Database · MySQL
Database Performance Tuning for Magento
Magento's EAV data model is unforgiving of undersized MySQL. Here's what to size, what to index, and what slow queries to watch for.
Magento's database performance is unusually sensitive to MySQL configuration because of the EAV (Entity-Attribute-Value) data model that backs catalog and customer data. EAV is highly normalized — a single product attribute lookup can hit 4–6 different tables — which means MySQL needs to keep more of its working set in memory than a typical CMS workload would require.
The single most important MySQL setting
innodb_buffer_pool_size determines how much of the database can stay in RAM instead of hitting disk. For Magento, this should be the largest value the host can sustain — typically 50–75% of available system memory on a database-only server, or 30–50% on a combined application+database server.
Stores with the buffer pool sized below the catalog working set produce a characteristic slowness pattern: fast on the first hit, then progressively slower as the database starts evicting cached pages back to disk. The fix is almost always buying more RAM rather than a clever query rewrite.
Indexer state
Magento maintains nine core indexers — the URL rewrites indexer, product price indexer, stock indexer, search indexer, and so on. When indexers are 'invalid' (out of sync with their source data), Magento falls back to non-indexed queries that are typically 10–100× slower.
php bin/magento indexer:status
# If any are 'Reindex required':
php bin/magento indexer:reindex
# Set indexers to 'Update by Schedule' rather than 'Update on Save'
# so that index updates batch through cron rather than happening
# inline on every catalog edit:
php bin/magento indexer:set-mode scheduleSlow query log
Enable MySQL's slow query log with a threshold of 1 second and analyze the output regularly:
# my.cnf
slow_query_log = 1
slow_query_log_file = /var/log/mysql/slow.log
long_query_time = 1
log_queries_not_using_indexes = 1On a healthy Magento store the slow query log should be quiet — fewer than 10 entries per hour during normal operation. A noisy slow query log almost always points at one of three patterns:
- Catalog search queries on un-indexed product attributes. Layered-navigation filters on attributes that aren't marked 'Use in Layered Navigation' produce full-table scans on the catalog_product_entity_int table.

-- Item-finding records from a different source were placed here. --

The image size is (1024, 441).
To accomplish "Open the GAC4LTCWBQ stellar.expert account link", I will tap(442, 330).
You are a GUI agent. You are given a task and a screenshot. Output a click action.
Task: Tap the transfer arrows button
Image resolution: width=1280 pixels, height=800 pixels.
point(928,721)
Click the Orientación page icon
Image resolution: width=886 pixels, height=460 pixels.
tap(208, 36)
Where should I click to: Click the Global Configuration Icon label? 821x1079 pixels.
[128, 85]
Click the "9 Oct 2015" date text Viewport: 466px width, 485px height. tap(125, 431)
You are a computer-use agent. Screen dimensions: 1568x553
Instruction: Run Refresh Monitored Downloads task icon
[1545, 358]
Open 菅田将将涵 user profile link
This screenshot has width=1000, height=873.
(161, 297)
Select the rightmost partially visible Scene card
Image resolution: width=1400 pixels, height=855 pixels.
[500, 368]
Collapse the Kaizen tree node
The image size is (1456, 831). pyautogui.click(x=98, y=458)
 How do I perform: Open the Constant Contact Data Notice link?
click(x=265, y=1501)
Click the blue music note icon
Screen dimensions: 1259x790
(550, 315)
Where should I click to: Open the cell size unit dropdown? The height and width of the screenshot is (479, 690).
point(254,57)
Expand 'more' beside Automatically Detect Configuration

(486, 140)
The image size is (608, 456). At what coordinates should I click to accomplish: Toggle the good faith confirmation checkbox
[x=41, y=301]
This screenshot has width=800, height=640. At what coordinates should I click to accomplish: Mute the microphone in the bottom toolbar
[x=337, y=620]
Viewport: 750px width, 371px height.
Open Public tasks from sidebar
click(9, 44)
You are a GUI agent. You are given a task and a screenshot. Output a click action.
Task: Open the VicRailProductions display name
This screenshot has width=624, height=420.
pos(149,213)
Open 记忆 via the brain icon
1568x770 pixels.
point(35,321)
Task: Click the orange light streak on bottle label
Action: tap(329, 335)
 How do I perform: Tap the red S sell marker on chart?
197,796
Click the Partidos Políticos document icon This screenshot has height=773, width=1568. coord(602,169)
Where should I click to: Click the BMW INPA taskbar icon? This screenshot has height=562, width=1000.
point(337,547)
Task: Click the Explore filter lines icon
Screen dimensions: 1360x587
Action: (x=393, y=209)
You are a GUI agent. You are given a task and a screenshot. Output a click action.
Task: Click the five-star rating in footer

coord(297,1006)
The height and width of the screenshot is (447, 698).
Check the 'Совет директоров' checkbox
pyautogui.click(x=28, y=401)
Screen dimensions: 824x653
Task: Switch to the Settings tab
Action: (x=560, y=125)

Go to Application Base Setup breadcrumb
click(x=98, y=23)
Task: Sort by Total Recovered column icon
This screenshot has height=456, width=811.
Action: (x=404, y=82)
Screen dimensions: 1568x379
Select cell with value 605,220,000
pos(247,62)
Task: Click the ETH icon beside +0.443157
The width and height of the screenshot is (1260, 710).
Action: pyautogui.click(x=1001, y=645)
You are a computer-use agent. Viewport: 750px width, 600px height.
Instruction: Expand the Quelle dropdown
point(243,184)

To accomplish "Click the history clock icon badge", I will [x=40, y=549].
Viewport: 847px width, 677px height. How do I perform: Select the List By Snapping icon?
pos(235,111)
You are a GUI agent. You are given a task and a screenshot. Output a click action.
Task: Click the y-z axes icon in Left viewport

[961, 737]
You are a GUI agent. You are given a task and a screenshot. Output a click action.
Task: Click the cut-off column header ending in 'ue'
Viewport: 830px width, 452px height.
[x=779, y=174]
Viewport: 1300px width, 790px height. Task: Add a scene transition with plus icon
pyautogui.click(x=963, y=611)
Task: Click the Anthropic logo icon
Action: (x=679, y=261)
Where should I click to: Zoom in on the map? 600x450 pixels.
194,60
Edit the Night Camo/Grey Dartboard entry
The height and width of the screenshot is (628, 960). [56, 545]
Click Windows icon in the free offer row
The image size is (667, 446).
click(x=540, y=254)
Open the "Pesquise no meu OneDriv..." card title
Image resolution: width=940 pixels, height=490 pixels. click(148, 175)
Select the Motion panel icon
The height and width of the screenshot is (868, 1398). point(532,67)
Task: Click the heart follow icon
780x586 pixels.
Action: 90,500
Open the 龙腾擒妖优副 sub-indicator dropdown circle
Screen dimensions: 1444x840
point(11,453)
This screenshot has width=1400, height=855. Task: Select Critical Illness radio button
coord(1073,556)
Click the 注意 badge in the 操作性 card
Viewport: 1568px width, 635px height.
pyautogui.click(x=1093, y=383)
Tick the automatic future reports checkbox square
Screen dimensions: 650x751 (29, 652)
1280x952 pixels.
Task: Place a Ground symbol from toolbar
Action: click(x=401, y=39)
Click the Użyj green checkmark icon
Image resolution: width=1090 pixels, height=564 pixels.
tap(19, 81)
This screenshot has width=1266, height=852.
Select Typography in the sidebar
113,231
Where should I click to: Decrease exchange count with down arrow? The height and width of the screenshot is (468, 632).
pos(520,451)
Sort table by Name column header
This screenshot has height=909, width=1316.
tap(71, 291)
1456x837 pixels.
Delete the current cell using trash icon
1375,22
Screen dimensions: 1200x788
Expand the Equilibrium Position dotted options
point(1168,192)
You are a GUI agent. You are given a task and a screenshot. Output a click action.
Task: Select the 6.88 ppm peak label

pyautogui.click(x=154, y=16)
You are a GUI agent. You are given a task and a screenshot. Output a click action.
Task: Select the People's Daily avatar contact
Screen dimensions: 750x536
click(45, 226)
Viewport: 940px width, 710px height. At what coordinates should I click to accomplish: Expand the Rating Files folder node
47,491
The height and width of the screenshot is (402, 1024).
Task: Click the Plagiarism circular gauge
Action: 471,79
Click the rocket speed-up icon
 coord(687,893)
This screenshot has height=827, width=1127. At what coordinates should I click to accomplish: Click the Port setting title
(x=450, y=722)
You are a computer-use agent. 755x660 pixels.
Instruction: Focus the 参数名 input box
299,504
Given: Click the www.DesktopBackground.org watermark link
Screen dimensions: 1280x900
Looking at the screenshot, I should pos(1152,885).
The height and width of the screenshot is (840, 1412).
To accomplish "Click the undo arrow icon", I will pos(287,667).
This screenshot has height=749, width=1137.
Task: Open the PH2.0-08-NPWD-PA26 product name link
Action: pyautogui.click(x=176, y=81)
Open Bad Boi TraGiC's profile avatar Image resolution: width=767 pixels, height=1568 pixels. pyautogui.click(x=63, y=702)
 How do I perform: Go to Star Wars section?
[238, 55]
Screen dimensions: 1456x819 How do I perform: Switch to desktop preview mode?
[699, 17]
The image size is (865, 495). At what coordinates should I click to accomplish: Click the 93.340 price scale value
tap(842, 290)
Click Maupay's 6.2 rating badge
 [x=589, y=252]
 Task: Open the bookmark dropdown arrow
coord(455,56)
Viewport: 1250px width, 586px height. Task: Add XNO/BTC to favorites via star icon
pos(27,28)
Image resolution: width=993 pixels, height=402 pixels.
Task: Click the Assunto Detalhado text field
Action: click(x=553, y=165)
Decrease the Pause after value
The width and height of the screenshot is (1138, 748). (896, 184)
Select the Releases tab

- Sales report queries during peak traffic. The Magento sales reports (Top Sellers, Most Viewed) run aggregation queries that should be moved to the report indexer rather than running them inline.
- SELECT * patterns in custom modules. Custom module developers occasionally use Magento's collection API in a way that produces SELECT * queries against the EAV tables. These look fine on a development store with a small catalog and devastating on a 50,000-SKU production store.
MariaDB or MySQL?
Magento 2 officially supports both MySQL 8.0+ and MariaDB 10.4+. In production benchmarks the performance difference between the two is small — typically within 5–10% on identical workloads, with MySQL slightly ahead on heavy write workloads and MariaDB slightly ahead on read-heavy workloads. The choice is more often dictated by hosting-provider defaults than by performance considerations.